Chris Brunt mounting our feedhorn to the University of Exeter’s 3m mesh dish. Below the feedhorn you can see the LNA and a filter.

Last Thursday, the newly formed science team for the 2015-2016 academic year met in the third year project lab at the University of Exeter to conduct the first proper test of the receiving equipment of the telescope. To test, Dr. Chris Brunt allowed us to use the 3m mesh dish on roof; similar in design to ours but with a much smaller collecting area. The feedhorn was mounted at the focus of the dish and the the Low Noise Amplifier (LNA), filter and another amplifier were chained down from the roof and into the lab where our receiver and computer were set up.


The science team poring over the telescope’s components in the lab.

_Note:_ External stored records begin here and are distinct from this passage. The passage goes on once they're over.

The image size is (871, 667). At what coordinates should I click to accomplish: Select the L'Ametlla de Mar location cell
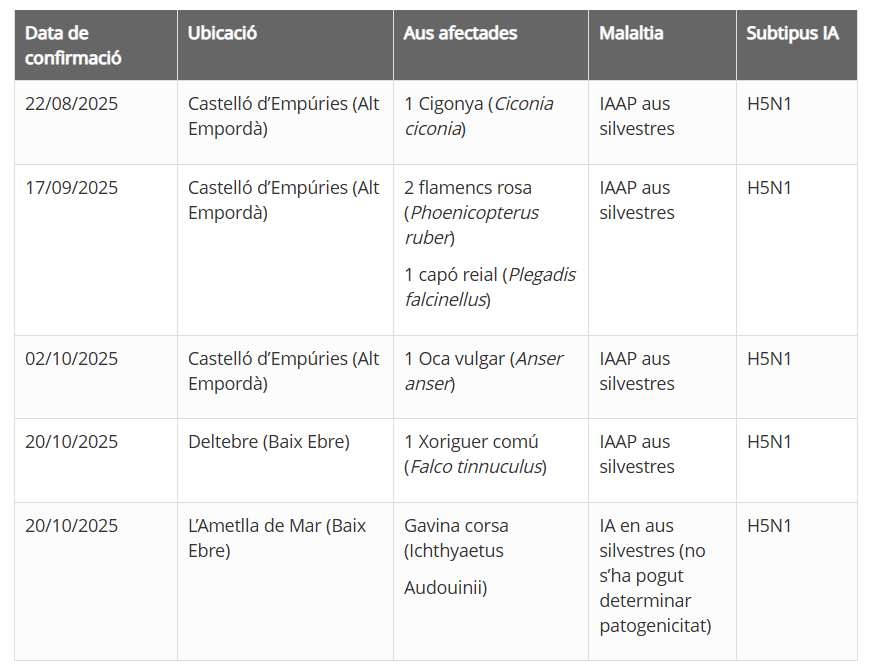click(x=277, y=538)
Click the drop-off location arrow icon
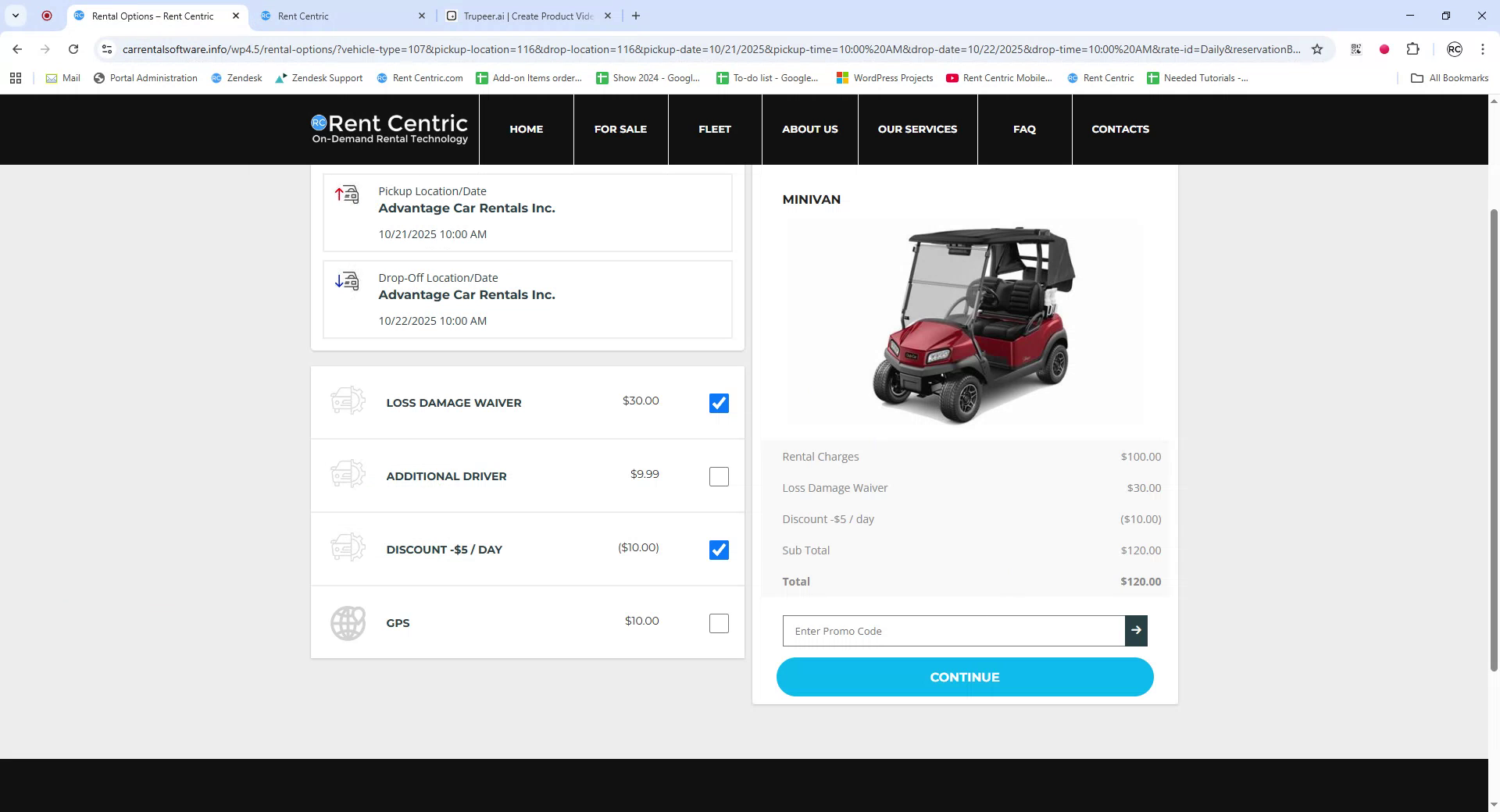This screenshot has width=1500, height=812. pos(346,282)
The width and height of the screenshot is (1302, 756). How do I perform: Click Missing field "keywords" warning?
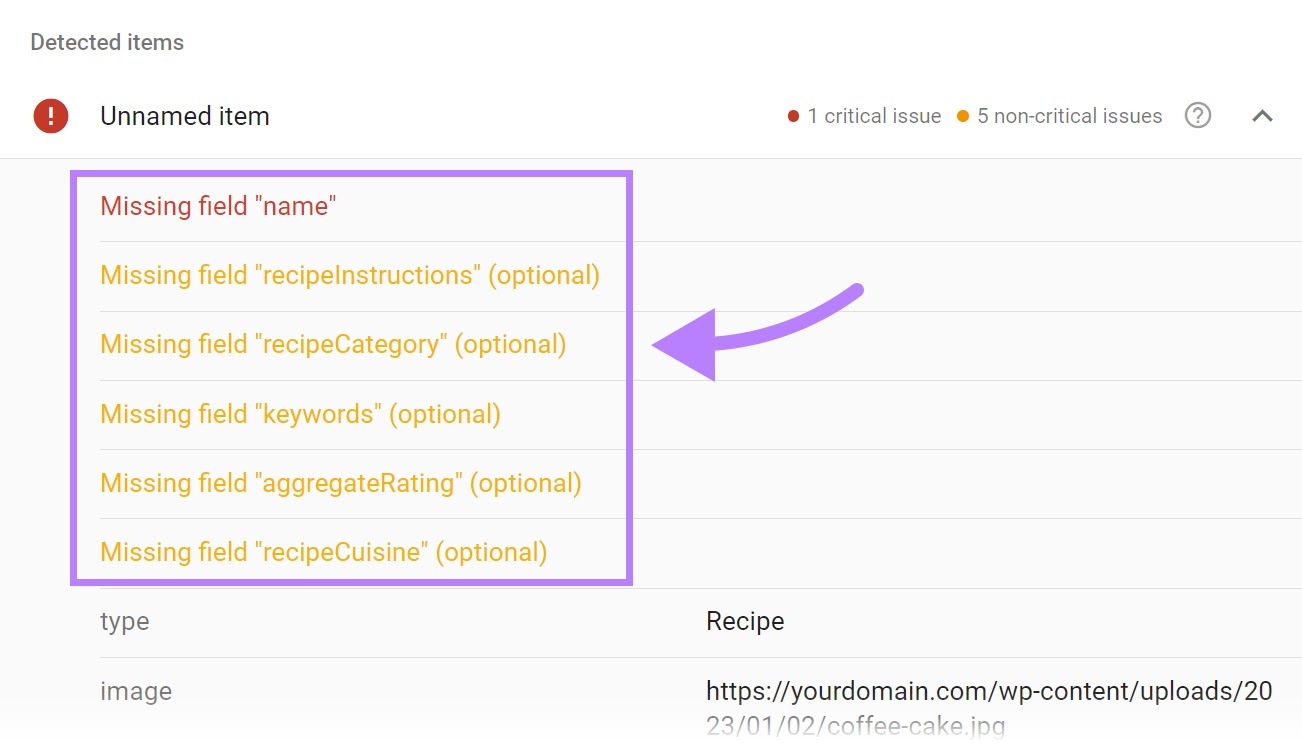click(x=300, y=414)
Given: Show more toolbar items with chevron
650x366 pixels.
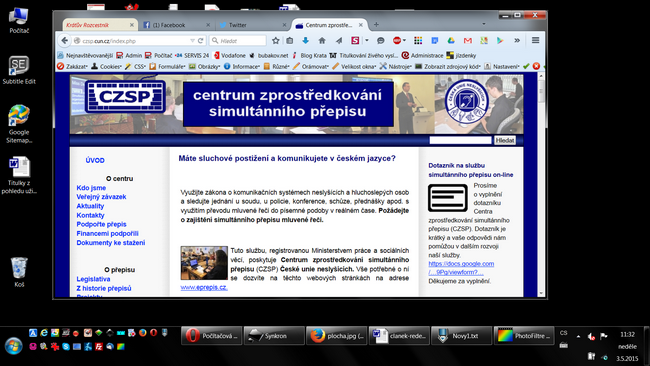Looking at the screenshot, I should (517, 41).
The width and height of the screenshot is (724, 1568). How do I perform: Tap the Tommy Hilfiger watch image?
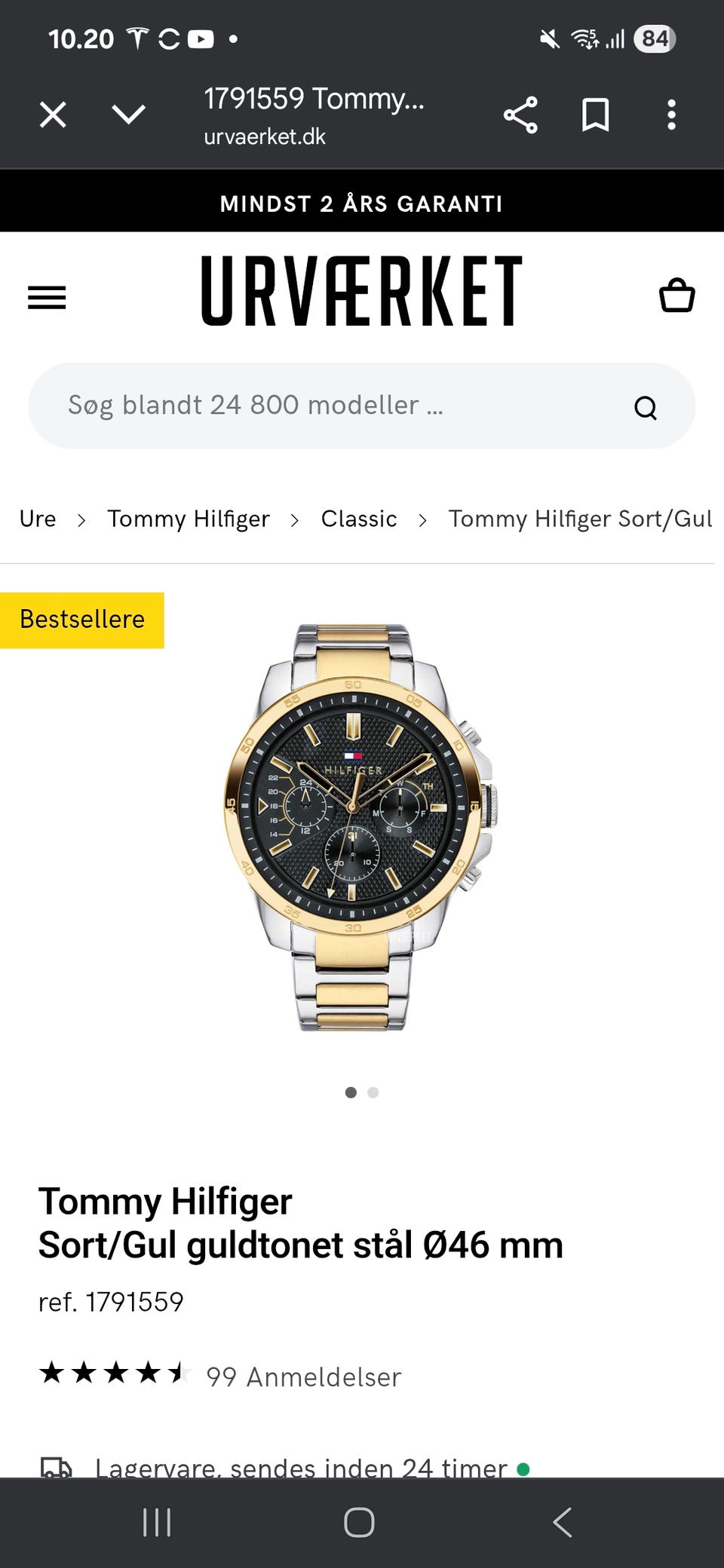pyautogui.click(x=361, y=827)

The science team gathered around the receiver and computer eagerly waiting for the first results to come in.

Although the radio telescope at the university usually has a chain of filters to filter off unwanted signal, we fed the coax straight into our Spectracyber receiver. The dish was pointed  toward the constellation of Cassiopea, which means that not only should we have the contents of Cassiopea in our beam, but we should also be able to observe the of the Perseus spiral arm in the background. We tentatively started the software scanning, hoping that everything would work. Sure enough as it scanned through frequencies we saw two very large peaks form on the spectrum. This was an unofficial first light for the telescope.


The first dataset taken from our receiving equipment. Plotted is the doppler shift from 1420MHz at 0 against the recorded voltage. Two clear peaks are shown, each corresponding to different astronomical objects. A combination of our larger dish and lower noise site shoudl decrease the noise even more.

The data from the receiver is read off as a voltage for a given frequency. This frequency is represented as a doppler shift from the rest frequency of 1420.4 MHz, negative numbers corresponding to objects moving toward us and positive numbers corresponding to objects moving away from us. The full bandwidth of the receiver is represented in this plot, as we can receive 1420 MHz ±2MHz. In our first set of data we can see two clear peaks, one being at ~100MHz and the second being at ~400MHz. Given the direction of our beam, we are quite sure that they correspond to Cassiopea and the Perseus arm of our galaxy respectively.

With this development in the project, and with the build team very close to making the push to construct the dish, this is an exciting time for the XRT-C project. We’ll very soon be in a position to commence science operations with out own dish and equipment.